The CMS-01 is envisaged to provide services in the Extended-C Band of the frequency spectrum whose coverage will include the Indian mainland, Andaman-Nicobar, and Lakshadweep Islands, according to news agency ANI. The satellite will be the first in a new series of communication satellites by India after the GSAT and INSAT series.
“Communication satellite CMS-01 onboard the Polar Satellite Launch Vehicle (PSLV-C50) is scheduled from the Satish Dhawan Space Centre (SDSC) SHAR in Sriharikota today,” Isro had earlier said adding that the fuelling process of the launch vehicle had been completed.
— ISRO (@isro) December 17, 2020
This will be the 77th launch vehicle mission from SDSC SHAR and the new satellite would replace the GSAT-12 in the orbit, which was launched in 2011.
On November 7, Isro had launched the 51st mission of the Polar Satellite Launch Vehicle (PSLV) on Saturday. The carrier vehicle PSLV C49 had delivered 10 satellites in all with EOS-01 as the primary one. The EOS-01, an earth observation satellite, is intended to provide agriculture, forestry, and disaster management support.
“CMS01 successfully separated from the fourth stage of PSLV-C50. PSLV-C50 successfully injected CMS01 communication satellite precisely in predefined orbit. The satellite is functioning very well and will be placed in a specified slot in another four days. Teams worked very well and safely under COVID-19 pandemic situation,” said ISRO Chairman Dr. K Sivan.

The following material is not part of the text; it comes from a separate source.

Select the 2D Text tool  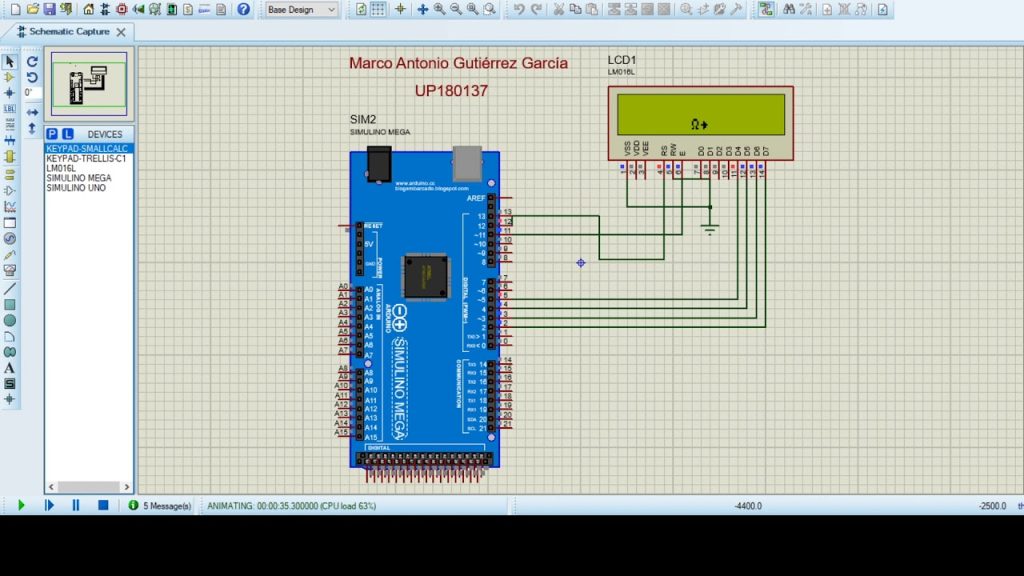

CMS-01 is the 42nd communication satellite of the space agency and it is envisaged for providing services in Extended-C Band of the frequency spectrum covering India, Andaman and Nicobar, and Lakshadweep islands.
PSLV-C50 is the 22nd flight of PSLV in ‘XL’ configuration (equipped with six strap-on motors), and the launch would be the 77th launch vehicle mission from Sriharikota, about 120 km from here.

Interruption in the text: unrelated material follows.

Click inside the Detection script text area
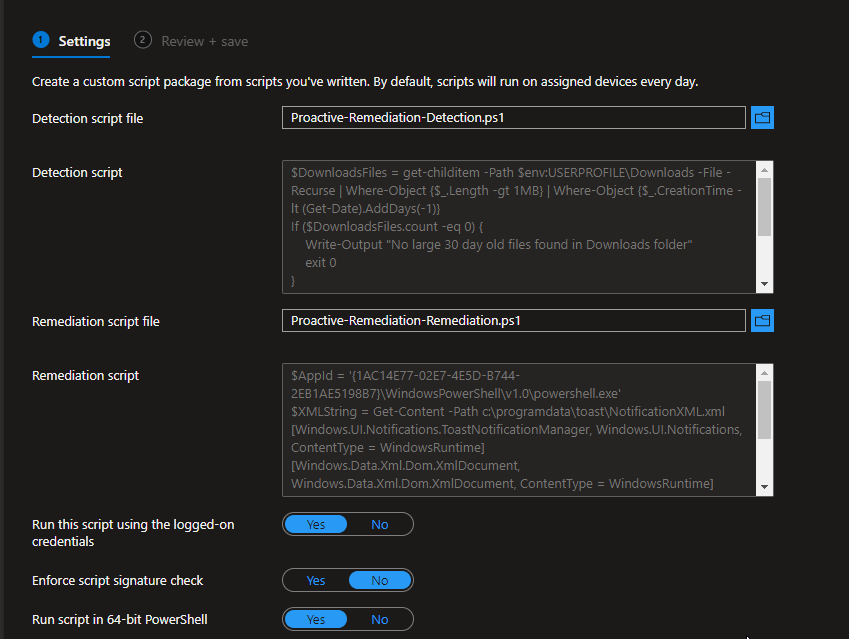 pyautogui.click(x=518, y=227)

It follows the successful launch of the PSLV-C49 (EOS-01) earth observation satellite and nine customer spacecraft on November 7 which was ISRO’s first mission of the year amid the COVID-19 pandemic.
Mean-while, India recorded 24,010 fresh COVID-19 cases on Thursday, while the national recovery rate stood at over 95 percent, according to data updated by the Union Health Ministry today.

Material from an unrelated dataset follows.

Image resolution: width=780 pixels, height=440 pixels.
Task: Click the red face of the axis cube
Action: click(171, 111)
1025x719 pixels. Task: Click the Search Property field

India’s coronavirus caseload mounted to 99,356,557 with 24,010 infections being reported in a day, while the deaths rose to 1,44,451 with 355 new fatalities, the data updated at 8 am on Thursday showed.
There are 3,322,366 active coronavirus infections in the country which constitute 3.24 percent of the total caseload, the data stated.
Meanwhile, Professor Randeep Guleria, the chief of Delhi’s prestigious All-India Institute of Medical Sciences told NDTV on Wednesday that it could take up to six months before a sufficient number of people could be vaccinated to break the chain of coronavirus transmission and another six months before life could get close to the pre-Covid days.
“I’m hopeful that in the next six months, we will have two things. A sufficient number of people who have got the infection and recovered and have some kind of immunity and people who will get the vaccine,” Professor Guleria told NDTV. Together, they should break the chain of transmission of the virus, he added.